LC_ADDRESS="en_US.UTF-8"
LC_TELEPHONE="en_US.UTF-8"
LC_MEASUREMENT="en_US.UTF-8"
LC_IDENTIFICATION="en_US.UTF-8"
LC_ALL=

I'm not having this problem on Windows 7, it creates the directories perfectly, so I'm wondering whether I need to improve the java code to handle this situation better, or to change something in my Linux.

The Linux I'm running it on is a Raspbian on a Raspberry Pi 2:

$ cat /etc/*-release

    PRETTY_NAME="Raspbian GNU/Linux 7 (wheezy)"
    NAME="Raspbian GNU/Linux"
    VERSION_ID="7"
    VERSION="7 (wheezy)"
    ID=raspbian
    ID_LIKE=debian
    ANSI_COLOR="1;31"
    HOME_URL="http://www.raspbian.org/"
    SUPPORT_URL="http://www.raspbian.org/RaspbianForums"
    BUG_REPORT_URL="http://www.raspbian.org/RaspbianBugs"

I am running my application on a Tomcat 7 Server (Java version is 1.8 I believe), my setenv.sh starts with: export JAVA_OPTS="-Dfile.encoding=UTF-8 ...

Does anybody have a solution to this problem? I need to be able to use those national symbols in directory/file names...

EDIT:

After adding the extra option Dsun.jnu.encoding=UTF-8 at the start of my setenv.sh for Tomcat and restarting something changed.

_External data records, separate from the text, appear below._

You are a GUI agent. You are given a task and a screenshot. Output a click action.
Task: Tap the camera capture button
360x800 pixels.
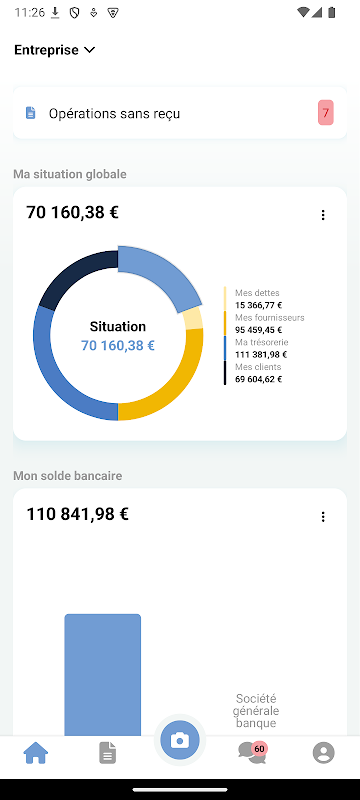coord(180,740)
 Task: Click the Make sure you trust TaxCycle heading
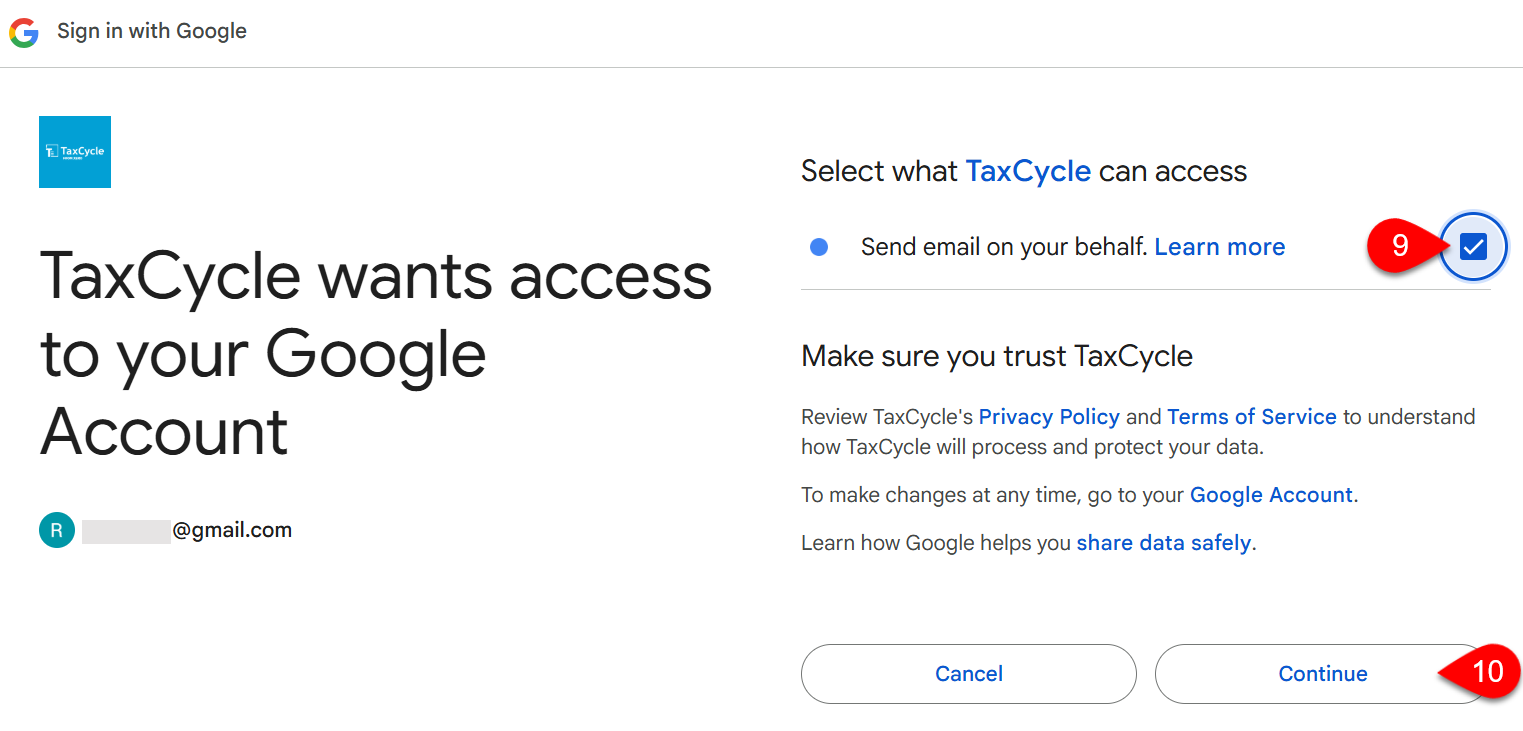tap(996, 356)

Currently the my start of setenv.sh looks like this

export JAVA_OPTS="-Dsun.jnu.encoding=UTF-8 -Dfile.encoding=UTF-8 

it seems like this exception is gone and the folder with the national symbols gets created, however the problem seems to not be solved completely, whenever I try to create/write to files within that directory, I now get:

java.io.FileNotFoundException: /home/pi/myFolder/löwen/Lowen.tmp (No such file or directory)
        at java.io.FileOutputStream.open(Native Method)
        at java.io.FileOutputStream.<init>(FileOutputStream.java:206)
        at java.io.FileOutputStream.<init>(FileOutputStream.java:156)
        at org.someone.something.MyFileWriter.downloadFiles(MyFileWriter.java:364)
        ...
        at java.lang.Thread.run(Thread.java:744)

The code where it happens looks like this:

// output here
File myOutputFile = new File(filePath);
FileOutputStream out = (new FileOutputStream(myOutputFile));
out.write(bytes);
out.close();

It seems to fail on (new FileOutputStream(myOutputFile)); when it's trying to initialize the FileOutputStream with the File object, which has the path created from a string which was retrieved from the path in the exception above and an added filename at the end.

So now the directory is created, however writing or creating anything inside it still results in the exception above, although the file inside it doesn't event contain national symbols.

Creating paths and files in them when they have no national symbols works as perfectly as it did before the change in setenv.sh, so it looks like the problem is connected to the national symbols within the path still...

like image 546
Arturas M Avatar asked Aug 27 '16 20:08

Arturas M


2 Answers

just set environment variables "LANG=en_US.UTF-8" or some other "xxx.UTF-8".(https://www.gnu.org/software/gettext/manual/html_node/Locale-Environment-Variables.html)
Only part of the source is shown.